# So pissed off yesterday at work at idiot(s)



## IHI (Jan 19, 2017)

Going on 5th year of prescribed TRT with Endo at big hospital a few hours away, been working out pretty regular since the start of finding out my T was low. Was stalled out with low levels and as I got on my regimon things began moving up weight wise. I'm not huge, I'm not strong like many on here but bigger and stronger than I've ever been in my life and past year been hearing stuff from people I don't see often about growing and whatnot like we've all heard..no biggie

So yesterday Operation manager, nice guy but eats like a glutinous pig and supervisor walk by my machine cell, supervisor checking on some parts I'm supposed to run and op manager pulls me aside, "hey, I was talking to somebody we both know and I mentioned now that my hip surgery is done and I'm thru rehab I need to get going to lose some weight so I can really rehab it like I want. And this person said, hey you need to go talk to "me", and get what he's on. So then I asked him, what's "me" on, and he said Steroids." convo stopped briefly as I looked at his with a WTF look, are you ****ing kidding me? and he had called supervisor over by waving his hand and said "come here, I need a witness for this" (I work in a union shop so everything has to have 2 people involved or it's just hearsay and his word against mine. So now my Spidey senses are on full alert because it just took a bad turn IMO. Supervisor shows up, and ops manager explains what we're talking about, then looks at me and asks, "so you take steroids, how do you go about it, do you think it will help me lose some weight?"

I shook my head and said
1. I'm not on steroids, I'm on HRT or TRT depending what you wish to call it
2. If that's a steroid then every man and woman in this company is on "steroids" since we all have the hormone testosterone flowing through our body
and 3. no, as much body fat as your carrying, getting on any form of low testosterone treatment, especially if you don't medically require it, will pack on even more body fat since higher synthetic testosterone LOVES to convert itself into Estrogen, which will pack more fat on ya without a closely monitored aromatase inhibitor which I've never heard of a doctor around here prescribing any local TRT patients I know.

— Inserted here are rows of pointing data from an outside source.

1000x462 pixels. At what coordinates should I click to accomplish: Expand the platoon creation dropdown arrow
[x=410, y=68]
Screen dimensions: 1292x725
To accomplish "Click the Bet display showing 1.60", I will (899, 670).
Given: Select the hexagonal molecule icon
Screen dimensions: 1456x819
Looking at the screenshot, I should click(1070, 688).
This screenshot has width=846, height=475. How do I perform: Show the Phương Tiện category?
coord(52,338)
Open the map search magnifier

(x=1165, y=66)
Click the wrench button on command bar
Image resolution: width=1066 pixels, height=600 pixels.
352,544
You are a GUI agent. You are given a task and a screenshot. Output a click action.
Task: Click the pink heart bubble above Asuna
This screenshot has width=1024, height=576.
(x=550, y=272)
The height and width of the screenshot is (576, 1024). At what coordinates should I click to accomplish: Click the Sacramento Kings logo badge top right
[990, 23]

So then the situation kind of diffused a bit and supervisor started asking about Low T, symptoms, if it helps this or that yada yada so I explained quick as I could, it involved my journey and how it came to be, what I have to do every week yada yada.

Anyhow, Ops manager then ratted out "the guy", "you know who told me right? it was "blah blah" who just happens to be on our unions committee. So today I made it a point to tell some of the "bro's" to watch what they say around "blah blah", then told the steward to have "blah blah" come see me what he gets time. Once Blah blah showed up I gave him a tounge lashing about running his ****ing mouth talking about shit he knows zero about and trying to cost me my job, so please refrain from trying to act educated about my medical condition when you don't know shit about shit. then he was "oh, they were just messing with ya, they were just playing" and I got flabbergasted, I said really blah blah, you know as well as I do when they ask for a witness shit just got real regardless of how big or small the situation is, they weren't just joking, but played it off well once I had to explain my medical condition to them which, btw, maybe I'll talk to HR and see if you violated any HIPPA laws against me spreading my medical condition and we can see if they're just playing when we go downtown and YOUR job is on the line.

He got solemn and apologized real quick..****ing asshat


----------



## PillarofBalance (Jan 19, 2017)

This is why I tell nobody at work anything regardless of having a script. People at work will use whatever you give them to **** you over. So give em nothing


----------



## TrickWilliams (Jan 19, 2017)

Give no one anything. Trust no one. 

Family is even questionable sometimes.


----------



## #TheMatrix (Jan 19, 2017)

Are you outed?

Maybe you broadcast your use? I mean these people who pointed your way and questioned you. Seems like at your place of work your seen as the juicehead. At one point you either slipped up or broadcasted your use 


Once a drug user had a flu in the summer. So he was jonesing. Hes deff using...hes broadcasting like if he was on the air at the most hip radio station.

So, you kinda probably put yourself in that position.  These co workers are co workers. Leave them at work.  I dont care how many daps and hi fives they give you. 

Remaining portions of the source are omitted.